Large artificial intelligence companies are moving decisively into healthcare. What initially began as experimental tools for clinical support is rapidly evolving into structural involvement in care delivery, administration and decision-making. This shift is starting to reshape the balance of power across the global healthcare ecosystem and raises strategic questions for providers, policymakers and innovators alike.
From technology provider to system actor
International AI developers such as OpenAI and Anthropic are no longer positioning themselves solely as technology suppliers. They are developing dedicated healthcare-focused platforms that support clinical documentation, patient interaction, triage and workflow optimisation. These systems are increasingly embedded directly into electronic health record environments and hospital infrastructures, rather than operating as isolated applications.

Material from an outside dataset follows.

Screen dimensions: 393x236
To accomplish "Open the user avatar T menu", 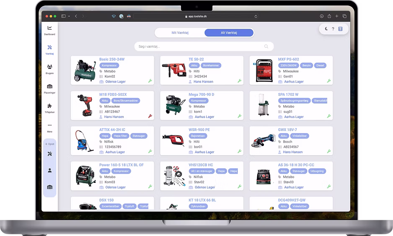I will pyautogui.click(x=340, y=29).
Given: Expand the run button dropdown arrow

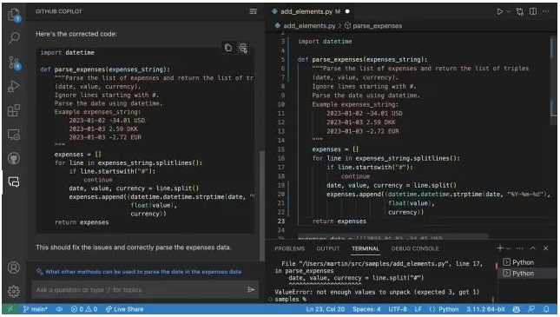Looking at the screenshot, I should pyautogui.click(x=508, y=12).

This marks a fundamental shift. AI is becoming part of the operational backbone of healthcare organisations, influencing how care is organised, delivered and evaluated on a daily basis.

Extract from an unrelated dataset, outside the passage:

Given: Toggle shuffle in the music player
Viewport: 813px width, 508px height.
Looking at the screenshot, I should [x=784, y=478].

Implications for providers and innovators
For healthcare providers, the appeal lies in scalability, reliability and speed of implementation. Large AI players offer powerful models, extensive computational resources and the ability to rapidly iterate. At the same time, their growing influence raises concerns about long-term dependency, ownership of clinical data and alignment with public values such as transparency and accountability.
For digital health startups, the competitive landscape is changing fast. Many smaller companies are being pushed toward deeper specialisation, focusing on specific clinical domains, regional integration or validated outcomes rather than broad, horizontal platforms.
A strategic moment for Europe
For European healthcare systems, this development represents a strategic crossroads. The challenge is to harness innovation while safeguarding interoperability, public governance and technological sovereignty. Decisions made today will shape who controls the digital foundations of healthcare for years to come.